03 February 2002
New surveys indicate Japanese Prime Minister Junichiro Koizumi's popularity has plunged, just days after the resignation of popular foreign minister Makiko Tanaka. But members of the ruling coalition express confidence that Mr. Koizumi's standing will rebound.
Various surveys show that the Prime Minister's decision to oust the outspoken foreign minister cost him dearly. In a poll by Japan's largest circulation newspaper, the Yomiuri, two-thirds of the voters surveyed opposed the resignation of Makiko Tanaka. The approval rating for his cabinet has dropped to 47 percent, down from nearly 78 percent back in September.

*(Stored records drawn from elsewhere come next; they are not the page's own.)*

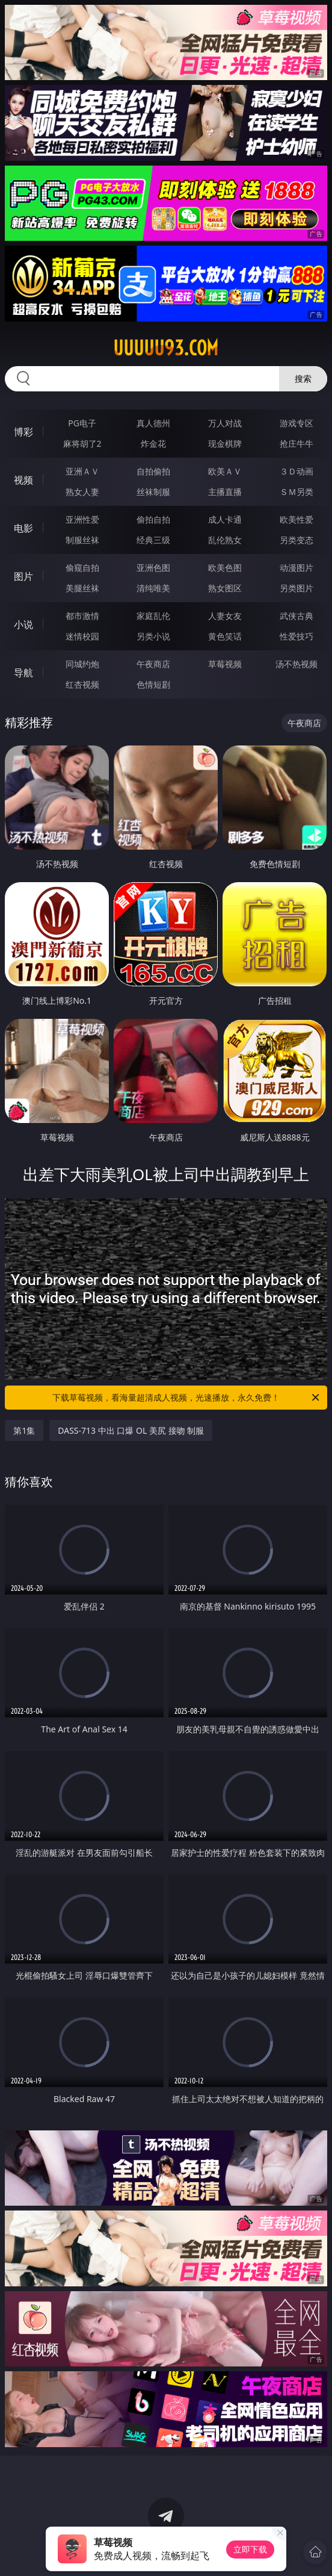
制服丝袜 (82, 540)
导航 (23, 672)
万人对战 (225, 423)
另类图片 (296, 588)
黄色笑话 (225, 636)
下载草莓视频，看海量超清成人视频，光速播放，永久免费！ (186, 1397)
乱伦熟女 (225, 540)
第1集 (24, 1430)
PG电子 (82, 423)
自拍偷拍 (153, 471)
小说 (23, 624)
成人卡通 (225, 519)
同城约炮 (82, 664)
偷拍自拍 (153, 519)
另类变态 (296, 540)
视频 (23, 480)
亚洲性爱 (82, 519)
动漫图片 (296, 567)
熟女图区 (225, 588)
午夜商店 (153, 664)
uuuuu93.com (165, 348)
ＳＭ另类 (296, 491)
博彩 (23, 431)
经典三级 (153, 540)
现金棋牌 (225, 443)
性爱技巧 (296, 636)
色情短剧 (153, 684)
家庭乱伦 (153, 615)
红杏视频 (82, 684)
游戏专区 (296, 423)
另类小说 (153, 636)
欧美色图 (225, 567)
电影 (23, 528)
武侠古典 (296, 615)
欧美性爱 (296, 519)
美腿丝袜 (82, 588)
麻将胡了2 (82, 443)
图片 (23, 576)
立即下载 (250, 2549)
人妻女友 (225, 615)
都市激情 (82, 615)
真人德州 (153, 423)
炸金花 (153, 443)
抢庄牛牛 (296, 443)
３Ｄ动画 (296, 471)
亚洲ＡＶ (82, 471)
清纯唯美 (153, 588)
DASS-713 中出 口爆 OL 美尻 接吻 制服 (131, 1430)
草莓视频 (225, 664)
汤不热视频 (296, 664)
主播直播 (225, 491)
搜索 (303, 378)
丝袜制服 (153, 491)
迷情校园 (82, 636)
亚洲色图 (153, 567)
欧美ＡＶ (225, 471)
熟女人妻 (82, 491)
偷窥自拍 (82, 567)
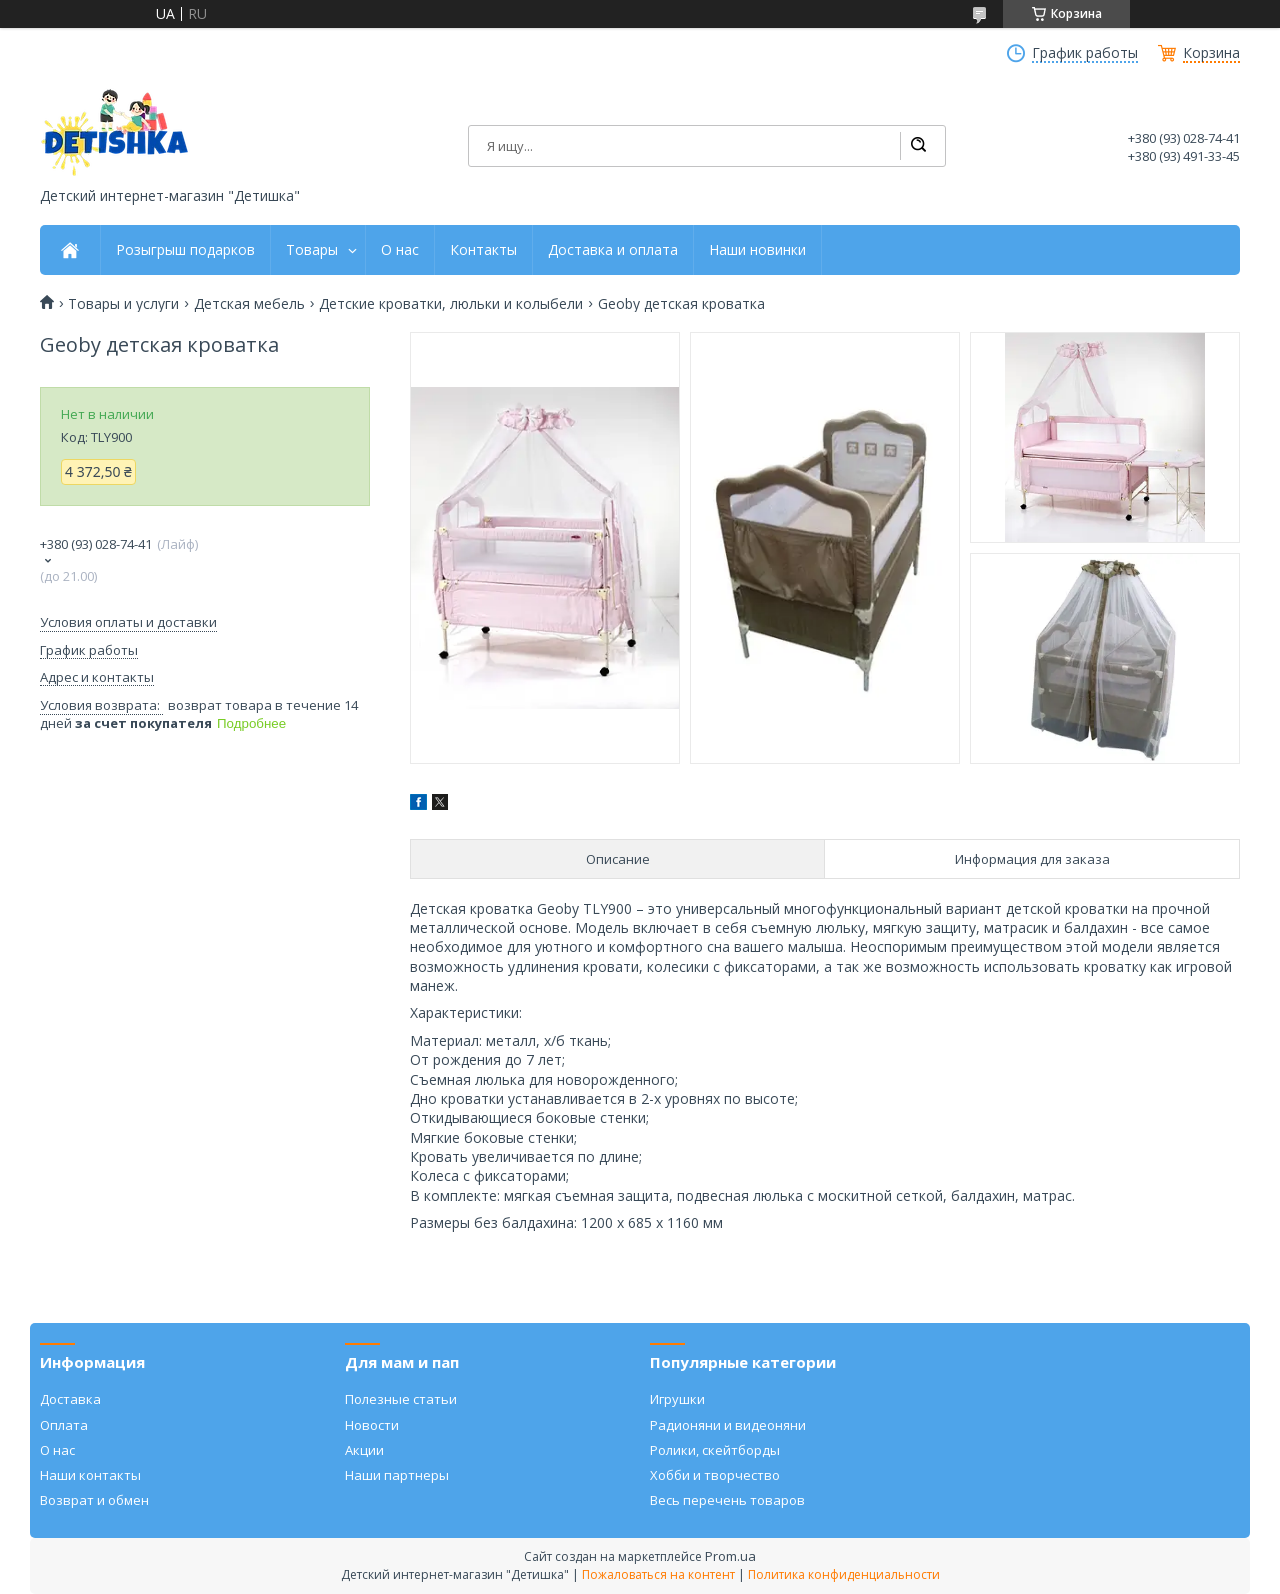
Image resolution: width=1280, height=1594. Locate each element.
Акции (364, 1450)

Appearing on a Sunday talk show, Naoto Kan of the opposition Democratic Party said the public is angry and confused. Mr. Kan said there is a perception, which he shares, that Ms. Tanaka did nothing wrong and everyone is at a loss as to why she was ousted.
An editorial in the left-of-center daily Asahi Shimbun echoes that perception, saying the public has a strong feeling of despair.
Political analysts say members of Mr. Koizumi's own Liberal Democratic Party pushed for Ms. Tanaka's firing after a series of diplomatic blunders, high-profile battles with ministry deputies and her efforts to expose corruption in the ministry. Ms. Tanaka, often credited with helping put Mr. Koizumi in office, was forced to resign last week.
LDP Secretary General Taku Yamasaki says he believes the loss of confidence in Mr. Koizumi and his Cabinet will prove to be only temporary.
Mr. Yamasaki was one of several leaders of the ruling coalition who appealed to the public on Sunday to stick with Mr. Koizumi. Komei Party Secretary General Tetsuzo Fuyushiba warned that Japan will sink if the government does not carry out Mr. Koizumi's economic reforms.